• [EXCERPT PROVIDED]:
Dimensionality reduction and regression with (vanilla) autoencoder¶

In [56]:
#load MNIST dataset 

%matplotlib inline
import numpy as np
import tensorflow as tf
import matplotlib.gridspec as gridspec
import matplotlib.pyplot as plt

(x_train, y_train), (x_test, y_test) = tf.keras.datasets.mnist.load_data()
#(x_train, y_train), (x_test, y_test) = tf.keras.datasets.fashion_mnist.load_data()

#use the first 10k in the training dataset (just for demo)
x_train = x_train[0:10000]
y_train = y_train[0:10000]

#normalize the images
x_train = np.expand_dims(x_train/255.0, axis=-1)
x_test = np.expand_dims(x_test/255.0, axis=-1)

#define the labels
class_names = ['zero', 'one', 'two', 'three', 'four',
               'five', 'six', 'seven', 'eight', 'nine']

print(x_train.shape)
print(x_test.shape)
(10000, 28, 28, 1)
(10000, 28, 28, 1)
In [2]:
#plot function for sample images

def plot_tile(samples):
    
    num_samples, x_dim, y_dim, _ = samples.shape
    axes = (np.round(np.sqrt(num_samples))).astype(int)
    fig = plt.figure(figsize=(axes, axes))
    gs = gridspec.GridSpec(axes, axes)
    gs.update(wspace=0.05, hspace=0.05)

    for i, sample in enumerate(samples):
        ax = plt.subplot(gs[i])
        plt.axis('off')
        ax.set_aspect('equal')
        plt.imshow(sample, cmap=plt.get_cmap('viridis'), aspect='auto')
In [3]:
#visualize first 9 samples of input images based on class labels, within the training dataset

unique_labels, label_counts = np.unique(y_train, return_counts=True)

for label in unique_labels:
    x_train_perlabel = x_train[np.squeeze(y_train) == label]
    print("Number of training data points {}".format(x_train_perlabel.shape))
    fig = plot_tile(x_train_perlabel[0:9, :, :])
    
    x_train_perlabel_mean = np.mean(np.squeeze(x_train_perlabel), axis=0) 
    plt.figure(figsize=[4, 4])
    plt.imshow(x_train_perlabel_mean) 
    plt.axis('off')
Number of training data points (1001, 28, 28, 1)
Number of training data points (1127, 28, 28, 1)
Number of training data points (991, 28, 28, 1)
Number of training data points (1032, 28, 28, 1)
Number of training data points (980, 28, 28, 1)
Number of training data points (863, 28, 28, 1)
Number of training data points (1014, 28, 28, 1)

• [OBJECTIVE 1]: In the autoencoder notebook, how many images from the MNIST training set are kept for the demo?
• [OBJECTIVE 2]: Copy the stretch of the autoencoder notebook from "plt.figure(figsize=[4, 4])" through "(1032, 28, 28, 1)", swapping "Number" for "Count".
• [OBJECTIVE 3]: Which modules does the autoencoder notebook import with import statements, and under what aliases?
The material after this point is not needed for any task.

• [INFORMATION SHOWN]:
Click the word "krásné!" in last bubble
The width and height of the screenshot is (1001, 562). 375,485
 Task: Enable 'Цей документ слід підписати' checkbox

• [REPLY 1]: The first 10,000 training images are kept.

• [REPLY 2]:
plt.figure(figsize=[4, 4])
    plt.imshow(x_train_perlabel_mean) 
    plt.axis('off')
Count of training data points (1001, 28, 28, 1)
Count of training data points (1127, 28, 28, 1)
Count of training data points (991, 28, 28, 1)
Count of training data points (1032, 28, 28, 1)

• [REPLY 3]:
numpy as np
tensorflow as tf
matplotlib.gridspec as gridspec
matplotlib.pyplot as plt